Pamiparib in combination with tislelizumab in patients with advanced solid tumours: results from the dose-expansion stage of a multicentre, open-label, phase I trial
Background: This study aimed to evaluate the antitumor efficacy, safety, and tolerability of pamiparib combined with tislelizumab in patients with previously treated advanced solid tumors.
Methods: Patients were enrolled in eight groups based on tumor type. All participants received pamiparib at 40 mg orally twice daily along with tislelizumab at 200 mg intravenously every three weeks. The primary endpoint was the objective response rate (ORR), assessed by investigators using the Response Evaluation Criteria in Solid Tumors version 1.1. Secondary endpoints included duration of response (DoR), safety, and tolerability.
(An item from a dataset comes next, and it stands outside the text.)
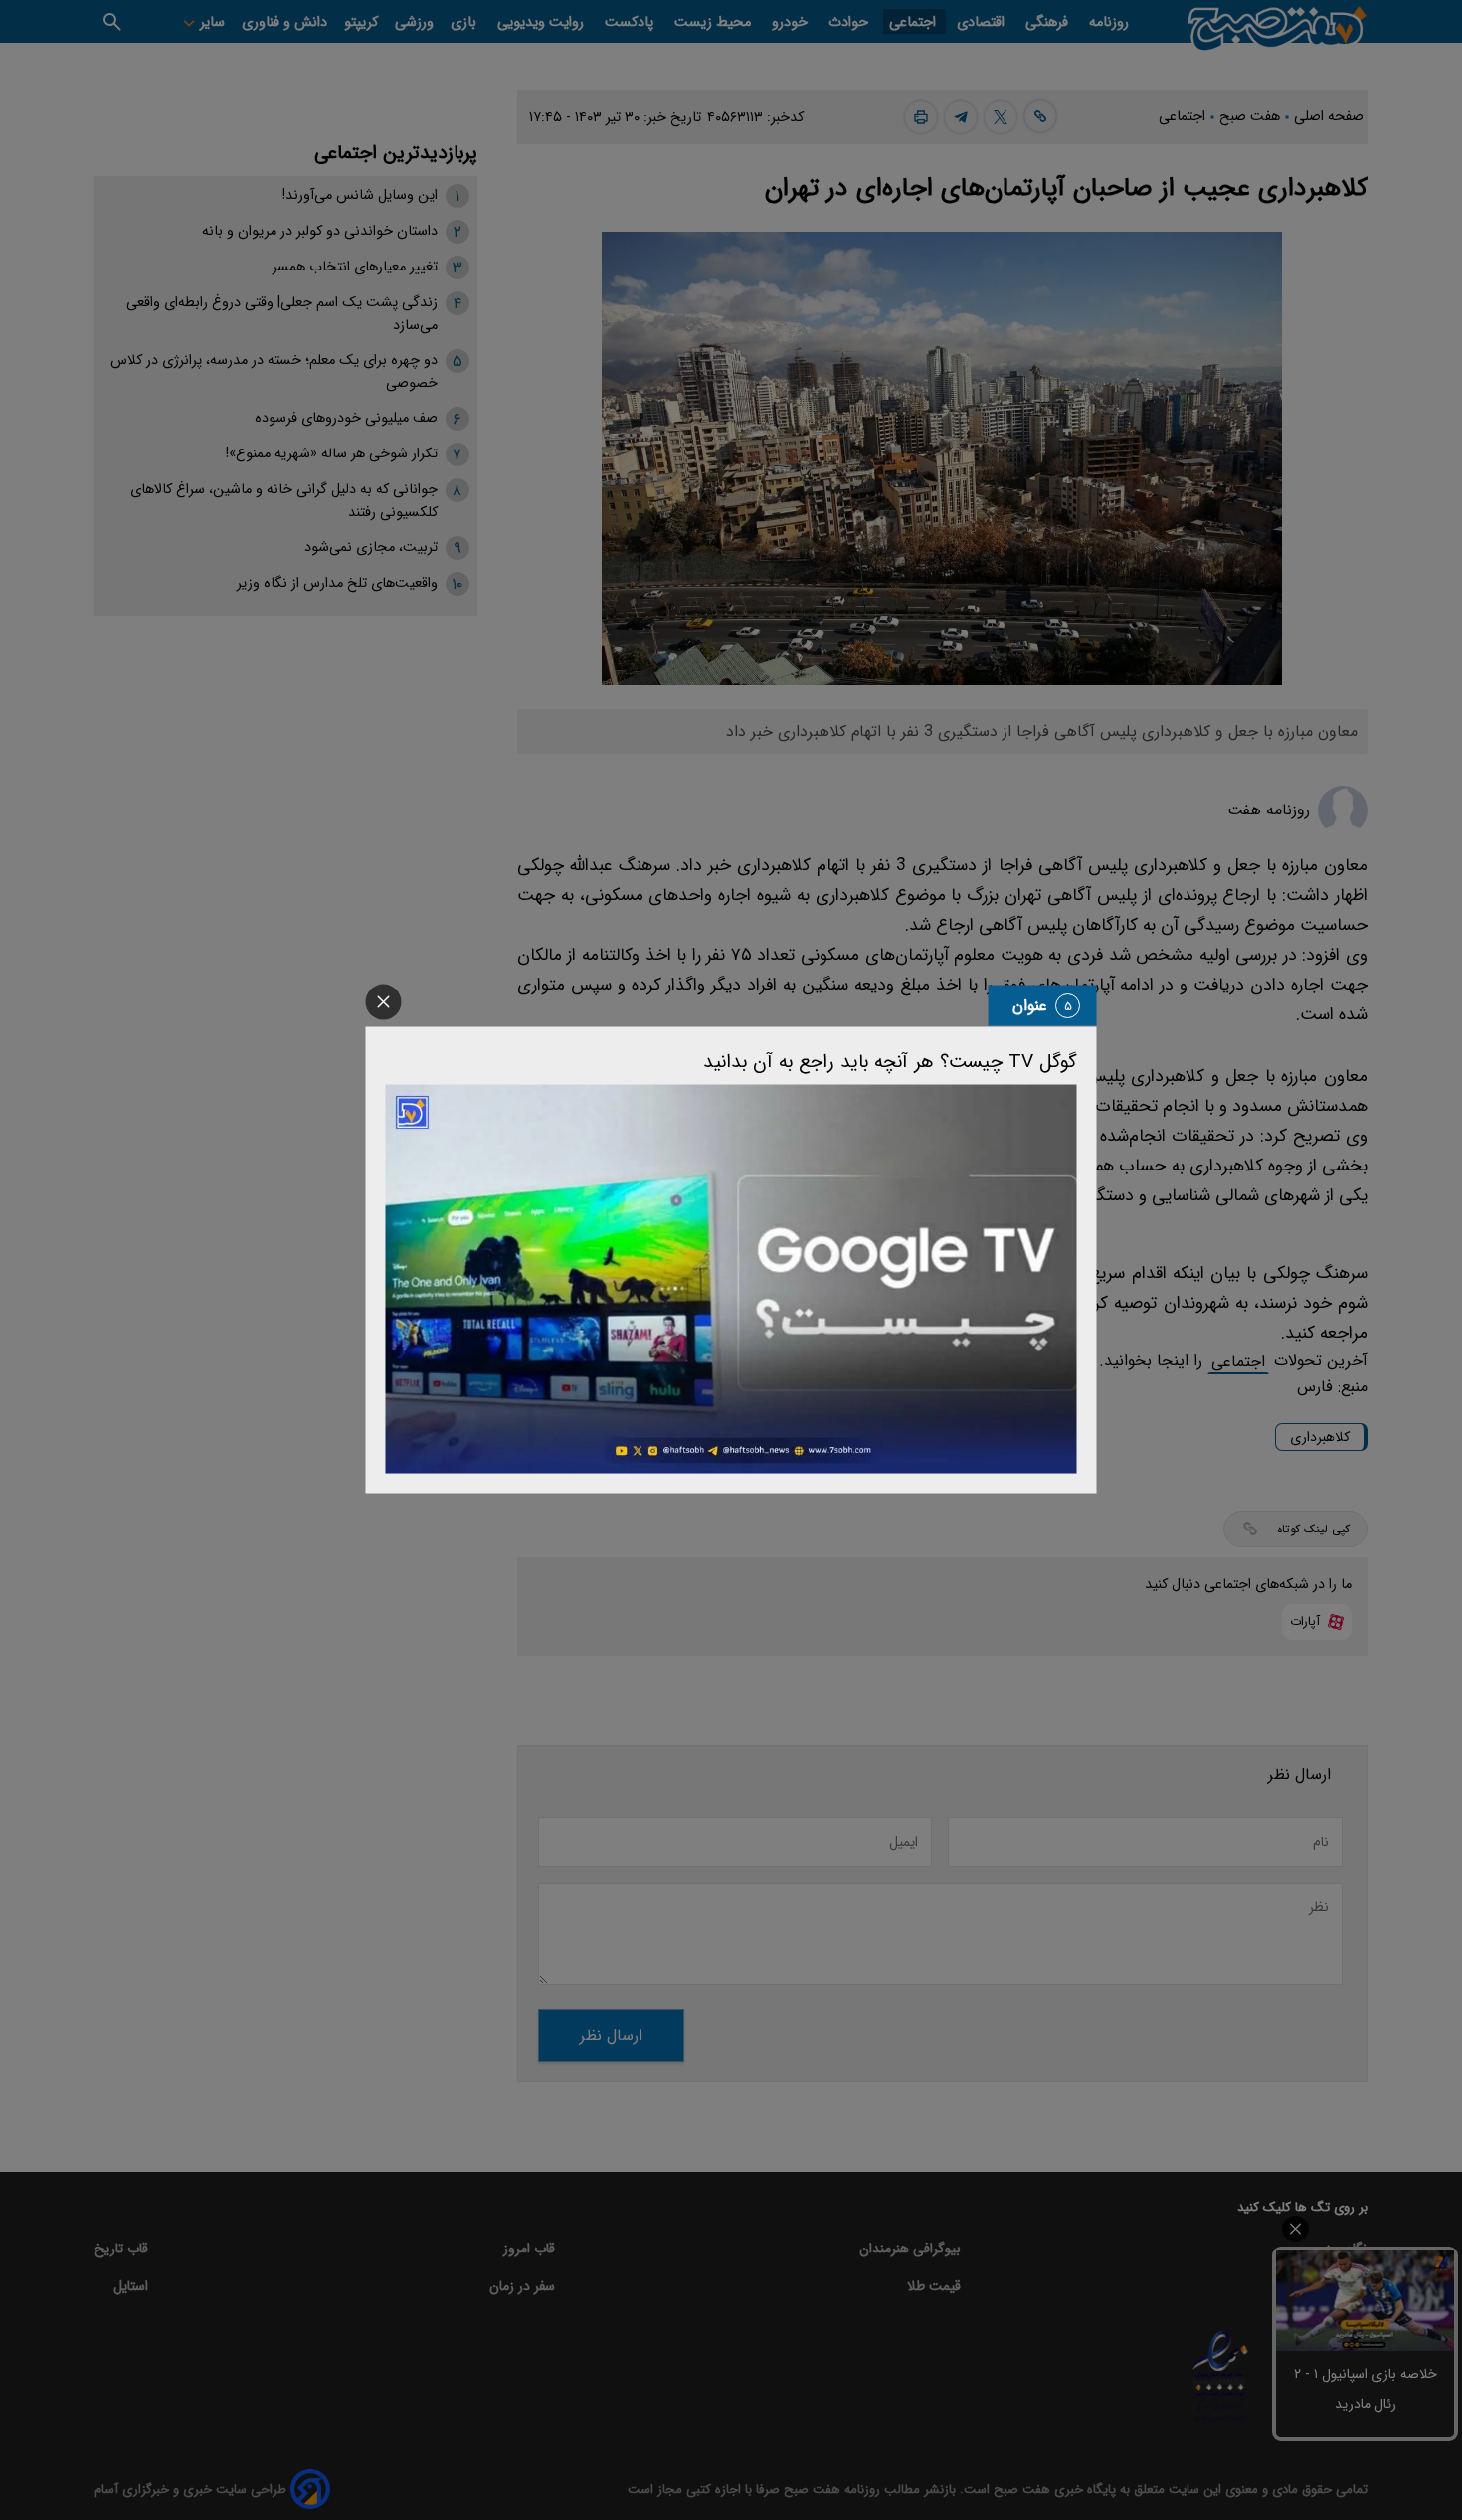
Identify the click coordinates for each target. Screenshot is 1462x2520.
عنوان (1029, 1005)
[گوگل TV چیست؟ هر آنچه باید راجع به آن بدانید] (731, 1279)
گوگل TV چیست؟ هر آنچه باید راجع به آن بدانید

Results: A total of 180 patients were enrolled. The overall ORR was 20.0% (ranging from 0% to 47.4% across study arms), with a median DoR of 17.1 months (95% confidence interval [CI]: 6.2, not estimable [NE]). The highest ORR was observed in the triple-negative breast cancer (TNBC) group (patients with BRCA1/2 mutations and/or homologous recombination deficiency), reporting an ORR of 47.4% and a median DoR of 17.1 months (95% CI: 3.0, NE). Treatment-emergent adverse events (TEAEs) of grade 3 or higher occurred in 61.7% of patients, with serious TEAEs reported in 50.0%.
Conclusions: The combination of pamiparib and tislelizumab demonstrated varying levels of antitumor activity in patients with advanced solid tumors, with the highest ORR observed in the TNBC group, and showed a manageable safety profile.